_Task description_
Please revise the lines below by replacing "Buy Now" with "Purchase" and leaving everything else unchanged.

Pointing lines for text and elements:
--- Start ---
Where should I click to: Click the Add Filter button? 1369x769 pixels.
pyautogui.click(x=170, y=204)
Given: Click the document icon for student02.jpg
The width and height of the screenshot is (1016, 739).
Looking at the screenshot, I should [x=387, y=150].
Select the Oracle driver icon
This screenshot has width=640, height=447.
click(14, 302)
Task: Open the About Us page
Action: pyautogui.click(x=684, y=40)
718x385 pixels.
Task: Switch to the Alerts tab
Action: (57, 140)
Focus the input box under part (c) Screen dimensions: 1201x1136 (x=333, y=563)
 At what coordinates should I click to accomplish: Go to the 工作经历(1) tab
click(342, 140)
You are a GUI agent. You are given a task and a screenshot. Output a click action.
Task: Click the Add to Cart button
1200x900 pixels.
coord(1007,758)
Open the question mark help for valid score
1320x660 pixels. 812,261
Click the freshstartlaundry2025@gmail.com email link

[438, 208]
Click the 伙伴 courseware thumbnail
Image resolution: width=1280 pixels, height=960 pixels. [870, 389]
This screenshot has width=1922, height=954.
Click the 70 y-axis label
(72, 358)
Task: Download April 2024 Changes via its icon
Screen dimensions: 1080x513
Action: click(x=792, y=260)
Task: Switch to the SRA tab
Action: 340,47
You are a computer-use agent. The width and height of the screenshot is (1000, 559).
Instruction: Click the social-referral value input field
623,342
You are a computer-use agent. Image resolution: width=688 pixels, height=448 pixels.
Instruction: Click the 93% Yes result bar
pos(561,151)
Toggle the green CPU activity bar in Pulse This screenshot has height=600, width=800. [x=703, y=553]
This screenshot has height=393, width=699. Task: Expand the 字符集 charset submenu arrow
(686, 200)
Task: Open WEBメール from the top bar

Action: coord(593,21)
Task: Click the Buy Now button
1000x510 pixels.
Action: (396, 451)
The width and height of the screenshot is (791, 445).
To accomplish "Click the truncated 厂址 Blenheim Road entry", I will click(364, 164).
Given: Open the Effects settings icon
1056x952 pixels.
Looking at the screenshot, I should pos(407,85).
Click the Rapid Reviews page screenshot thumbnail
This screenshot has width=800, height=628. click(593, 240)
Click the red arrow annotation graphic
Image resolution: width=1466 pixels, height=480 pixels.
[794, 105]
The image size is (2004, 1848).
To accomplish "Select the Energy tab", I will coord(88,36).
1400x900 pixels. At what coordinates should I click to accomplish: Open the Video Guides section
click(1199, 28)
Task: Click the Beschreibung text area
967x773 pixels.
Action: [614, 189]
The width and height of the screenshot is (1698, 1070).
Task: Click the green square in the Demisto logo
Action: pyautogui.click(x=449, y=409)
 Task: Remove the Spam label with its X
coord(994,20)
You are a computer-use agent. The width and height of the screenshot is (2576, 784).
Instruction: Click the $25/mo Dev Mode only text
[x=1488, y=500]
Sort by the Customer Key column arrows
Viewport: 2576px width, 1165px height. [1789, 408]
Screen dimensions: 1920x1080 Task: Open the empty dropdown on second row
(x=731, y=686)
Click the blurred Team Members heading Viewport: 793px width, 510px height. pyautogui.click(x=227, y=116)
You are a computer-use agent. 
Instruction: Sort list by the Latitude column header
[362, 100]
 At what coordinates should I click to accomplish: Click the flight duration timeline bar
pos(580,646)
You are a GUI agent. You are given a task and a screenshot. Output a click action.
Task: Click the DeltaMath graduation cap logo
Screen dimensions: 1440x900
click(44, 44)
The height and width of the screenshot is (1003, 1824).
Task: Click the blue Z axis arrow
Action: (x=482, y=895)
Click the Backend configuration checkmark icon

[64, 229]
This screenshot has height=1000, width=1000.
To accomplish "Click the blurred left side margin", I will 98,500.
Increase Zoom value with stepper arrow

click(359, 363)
--- End ---
_Task answer_
Where should I click to: Click the Add Filter button? 1369x769 pixels.
pyautogui.click(x=170, y=204)
Given: Click the document icon for student02.jpg
The width and height of the screenshot is (1016, 739).
Looking at the screenshot, I should [x=387, y=150].
Select the Oracle driver icon
This screenshot has width=640, height=447.
click(14, 302)
Task: Open the About Us page
Action: pyautogui.click(x=684, y=40)
718x385 pixels.
Task: Switch to the Alerts tab
Action: (57, 140)
Focus the input box under part (c) Screen dimensions: 1201x1136 (x=333, y=563)
 At what coordinates should I click to accomplish: Go to the 工作经历(1) tab
click(342, 140)
You are a GUI agent. You are given a task and a screenshot. Output a click action.
Task: Click the Add to Cart button
1200x900 pixels.
coord(1007,758)
Open the question mark help for valid score
1320x660 pixels. 812,261
Click the freshstartlaundry2025@gmail.com email link

[438, 208]
Click the 伙伴 courseware thumbnail
Image resolution: width=1280 pixels, height=960 pixels. [870, 389]
This screenshot has width=1922, height=954.
Click the 70 y-axis label
(72, 358)
Task: Download April 2024 Changes via its icon
Screen dimensions: 1080x513
Action: click(x=792, y=260)
Task: Switch to the SRA tab
Action: 340,47
You are a computer-use agent. The width and height of the screenshot is (1000, 559).
Instruction: Click the social-referral value input field
623,342
You are a computer-use agent. Image resolution: width=688 pixels, height=448 pixels.
Instruction: Click the 93% Yes result bar
pos(561,151)
Toggle the green CPU activity bar in Pulse This screenshot has height=600, width=800. [x=703, y=553]
This screenshot has height=393, width=699. Task: Expand the 字符集 charset submenu arrow
(686, 200)
Task: Open WEBメール from the top bar

Action: coord(593,21)
Task: Click the Purchase button
1000x510 pixels.
Action: (396, 451)
The width and height of the screenshot is (791, 445).
To accomplish "Click the truncated 厂址 Blenheim Road entry", I will click(364, 164).
Given: Open the Effects settings icon
1056x952 pixels.
Looking at the screenshot, I should pos(407,85).
Click the Rapid Reviews page screenshot thumbnail
This screenshot has width=800, height=628. click(593, 240)
Click the red arrow annotation graphic
Image resolution: width=1466 pixels, height=480 pixels.
[794, 105]
The image size is (2004, 1848).
To accomplish "Select the Energy tab", I will coord(88,36).
1400x900 pixels. At what coordinates should I click to accomplish: Open the Video Guides section
click(1199, 28)
Task: Click the Beschreibung text area
967x773 pixels.
Action: [614, 189]
The width and height of the screenshot is (1698, 1070).
Task: Click the green square in the Demisto logo
Action: pyautogui.click(x=449, y=409)
 Task: Remove the Spam label with its X
coord(994,20)
You are a computer-use agent. The width and height of the screenshot is (2576, 784).
Instruction: Click the $25/mo Dev Mode only text
[x=1488, y=500]
Sort by the Customer Key column arrows
Viewport: 2576px width, 1165px height. [1789, 408]
Screen dimensions: 1920x1080 Task: Open the empty dropdown on second row
(x=731, y=686)
Click the blurred Team Members heading Viewport: 793px width, 510px height. pyautogui.click(x=227, y=116)
You are a computer-use agent. 
Instruction: Sort list by the Latitude column header
[362, 100]
 At what coordinates should I click to accomplish: Click the flight duration timeline bar
pos(580,646)
You are a GUI agent. You are given a task and a screenshot. Output a click action.
Task: Click the DeltaMath graduation cap logo
Screen dimensions: 1440x900
click(44, 44)
The height and width of the screenshot is (1003, 1824).
Task: Click the blue Z axis arrow
Action: (x=482, y=895)
Click the Backend configuration checkmark icon

[64, 229]
This screenshot has height=1000, width=1000.
To accomplish "Click the blurred left side margin", I will 98,500.
Increase Zoom value with stepper arrow

click(359, 363)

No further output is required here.